Derek Fisher is not going to take Mark Cuban’s bait.
The Oklahoma City point guard understands that he’s probably not the most popular guy in Dallas, and certainly not in the Mavericks’ offices.
He spent nine games and three weeks with the Mavericks in December before calling it quits. Maybe it was the prospect of being with a team that is unlikely to make the playoffs. Or maybe, as Fisher has said many times, it was simply family matters that he wanted to get through.
But when he signed with Oklahoma City, which visits American Airlines Center at 6:30 tonight, Fisher knew he was going to catch some flak from Cuban, the Mavericks owner who said with much sarcasm that two months obviously gave Fisher’s kids a chance to grow and mature and now it’s understandable that he’d feel OK leaving them for longer stretches.
For Fisher, it was simply something he felt was right to do.

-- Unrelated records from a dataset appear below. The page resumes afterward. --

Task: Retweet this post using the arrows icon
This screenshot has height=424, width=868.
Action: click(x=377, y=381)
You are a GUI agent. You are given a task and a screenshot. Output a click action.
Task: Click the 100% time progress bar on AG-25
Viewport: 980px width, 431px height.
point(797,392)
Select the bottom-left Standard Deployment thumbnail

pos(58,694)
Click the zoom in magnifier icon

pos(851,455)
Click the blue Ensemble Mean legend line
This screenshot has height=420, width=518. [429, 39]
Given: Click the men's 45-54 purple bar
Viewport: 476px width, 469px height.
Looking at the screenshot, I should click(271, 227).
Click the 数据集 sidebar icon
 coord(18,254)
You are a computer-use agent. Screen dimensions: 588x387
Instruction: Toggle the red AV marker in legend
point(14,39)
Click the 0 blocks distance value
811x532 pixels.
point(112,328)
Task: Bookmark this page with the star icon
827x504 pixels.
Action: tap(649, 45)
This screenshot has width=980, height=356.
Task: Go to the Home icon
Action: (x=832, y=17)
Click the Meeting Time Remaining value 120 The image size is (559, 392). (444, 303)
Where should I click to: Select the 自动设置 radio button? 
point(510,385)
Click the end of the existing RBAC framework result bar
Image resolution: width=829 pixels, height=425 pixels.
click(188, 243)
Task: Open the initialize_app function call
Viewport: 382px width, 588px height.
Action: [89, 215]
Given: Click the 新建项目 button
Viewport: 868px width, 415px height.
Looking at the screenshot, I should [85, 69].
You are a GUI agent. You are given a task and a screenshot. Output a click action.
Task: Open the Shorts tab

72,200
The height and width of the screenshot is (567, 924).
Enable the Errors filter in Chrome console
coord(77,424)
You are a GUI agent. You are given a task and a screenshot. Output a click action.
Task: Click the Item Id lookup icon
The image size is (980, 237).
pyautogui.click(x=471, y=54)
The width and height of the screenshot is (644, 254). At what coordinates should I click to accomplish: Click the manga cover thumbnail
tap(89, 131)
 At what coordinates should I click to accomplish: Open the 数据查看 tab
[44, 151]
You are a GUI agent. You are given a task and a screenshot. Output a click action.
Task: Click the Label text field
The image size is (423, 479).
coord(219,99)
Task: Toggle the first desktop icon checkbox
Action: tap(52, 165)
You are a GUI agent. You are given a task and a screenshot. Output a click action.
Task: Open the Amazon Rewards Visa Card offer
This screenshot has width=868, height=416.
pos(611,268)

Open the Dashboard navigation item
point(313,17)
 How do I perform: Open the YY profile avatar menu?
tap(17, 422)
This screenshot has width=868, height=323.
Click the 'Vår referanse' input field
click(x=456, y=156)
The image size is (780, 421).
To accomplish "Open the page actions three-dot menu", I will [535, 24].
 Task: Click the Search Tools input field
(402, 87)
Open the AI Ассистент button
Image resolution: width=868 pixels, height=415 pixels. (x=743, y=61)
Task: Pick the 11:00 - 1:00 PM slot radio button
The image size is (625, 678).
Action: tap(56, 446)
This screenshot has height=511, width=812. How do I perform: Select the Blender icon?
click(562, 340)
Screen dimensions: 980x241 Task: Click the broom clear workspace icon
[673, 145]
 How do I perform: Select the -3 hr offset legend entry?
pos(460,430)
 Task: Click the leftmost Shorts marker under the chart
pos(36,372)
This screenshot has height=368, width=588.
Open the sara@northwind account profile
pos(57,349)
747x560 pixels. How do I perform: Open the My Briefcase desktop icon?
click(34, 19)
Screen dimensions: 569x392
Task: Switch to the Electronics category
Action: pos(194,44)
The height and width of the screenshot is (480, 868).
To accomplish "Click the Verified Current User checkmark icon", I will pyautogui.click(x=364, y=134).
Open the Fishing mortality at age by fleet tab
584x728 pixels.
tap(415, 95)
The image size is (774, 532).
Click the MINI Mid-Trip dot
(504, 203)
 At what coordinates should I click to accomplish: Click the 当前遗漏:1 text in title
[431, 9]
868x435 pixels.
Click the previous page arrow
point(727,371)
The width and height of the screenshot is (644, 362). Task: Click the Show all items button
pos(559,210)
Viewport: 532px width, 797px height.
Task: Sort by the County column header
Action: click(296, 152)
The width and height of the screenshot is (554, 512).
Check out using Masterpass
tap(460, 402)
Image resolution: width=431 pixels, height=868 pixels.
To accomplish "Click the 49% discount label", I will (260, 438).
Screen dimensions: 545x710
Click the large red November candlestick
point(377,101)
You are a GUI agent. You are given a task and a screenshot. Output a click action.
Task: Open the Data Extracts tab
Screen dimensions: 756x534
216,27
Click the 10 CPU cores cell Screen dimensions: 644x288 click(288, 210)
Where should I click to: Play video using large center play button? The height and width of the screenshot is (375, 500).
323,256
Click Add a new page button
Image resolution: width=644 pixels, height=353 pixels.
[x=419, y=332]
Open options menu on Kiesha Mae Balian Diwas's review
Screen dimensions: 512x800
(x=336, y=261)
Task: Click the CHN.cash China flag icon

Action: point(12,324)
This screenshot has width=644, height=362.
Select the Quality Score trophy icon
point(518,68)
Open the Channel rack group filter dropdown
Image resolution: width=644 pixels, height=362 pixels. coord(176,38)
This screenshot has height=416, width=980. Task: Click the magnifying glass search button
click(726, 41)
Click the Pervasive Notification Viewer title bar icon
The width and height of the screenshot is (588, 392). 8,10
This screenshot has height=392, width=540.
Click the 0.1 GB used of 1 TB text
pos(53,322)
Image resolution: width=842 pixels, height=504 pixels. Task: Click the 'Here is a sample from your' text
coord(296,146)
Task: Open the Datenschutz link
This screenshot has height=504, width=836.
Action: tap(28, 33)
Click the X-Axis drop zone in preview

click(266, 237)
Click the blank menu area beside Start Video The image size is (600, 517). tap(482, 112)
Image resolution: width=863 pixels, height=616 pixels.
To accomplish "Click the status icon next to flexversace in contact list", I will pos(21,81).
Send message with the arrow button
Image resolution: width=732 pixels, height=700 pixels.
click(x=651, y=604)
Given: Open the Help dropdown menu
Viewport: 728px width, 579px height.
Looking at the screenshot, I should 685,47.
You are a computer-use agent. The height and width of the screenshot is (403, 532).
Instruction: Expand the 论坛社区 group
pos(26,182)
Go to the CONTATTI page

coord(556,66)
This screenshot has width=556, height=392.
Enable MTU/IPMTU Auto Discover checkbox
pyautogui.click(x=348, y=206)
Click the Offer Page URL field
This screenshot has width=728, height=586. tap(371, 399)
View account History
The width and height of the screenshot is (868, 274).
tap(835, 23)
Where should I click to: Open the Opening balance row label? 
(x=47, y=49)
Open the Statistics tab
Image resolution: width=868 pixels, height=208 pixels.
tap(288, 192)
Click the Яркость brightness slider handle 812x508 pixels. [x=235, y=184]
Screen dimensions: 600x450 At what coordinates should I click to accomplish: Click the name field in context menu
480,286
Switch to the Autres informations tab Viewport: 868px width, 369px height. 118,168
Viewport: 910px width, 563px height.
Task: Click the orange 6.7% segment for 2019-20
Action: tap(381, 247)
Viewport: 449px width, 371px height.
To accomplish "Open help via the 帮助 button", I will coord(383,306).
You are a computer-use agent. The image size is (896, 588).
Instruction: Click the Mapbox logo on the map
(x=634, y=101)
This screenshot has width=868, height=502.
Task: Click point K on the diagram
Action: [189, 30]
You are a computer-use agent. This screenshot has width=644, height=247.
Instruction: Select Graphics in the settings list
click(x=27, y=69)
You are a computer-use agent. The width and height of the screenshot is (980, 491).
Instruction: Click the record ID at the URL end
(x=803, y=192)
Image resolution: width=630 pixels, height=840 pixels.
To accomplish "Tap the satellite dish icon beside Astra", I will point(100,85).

“Anytime you join a team, even if it’s for a short while, there is some connection that takes place as far as teammates, coaches, people in the organization,” he said. “I don’t know how happy they’ll be to see me. But I don’t have any problems with anyone here. I’m just looking forward to what should be a fun game.”
So, was it weird going through that situation, where he went from his couch in Los Angeles to starting nine games, then back to LA?
“I don’t know if weird is the right word,” he said. “But for sure, as I’ve said before, personally, there was some struggles in terms of really feeling like I could come to work and be fully committed to the team and the organization. And that basically was what I shared. Instead of continuing to try to fight through that it would probably be best for me to return back home and spend some time with the family. After a couple of months of being away from the game, reflecting on some things, thinking about how I wanted to finish my career, this opportunity presented itself, and I took it.”
Fisher added that he would not return the volley that Cuban lobbed toward him when he signed with the Thunder. Fisher has learned in a 17-season NBA career that it serves him no purpose to get in a war of words with Cuban.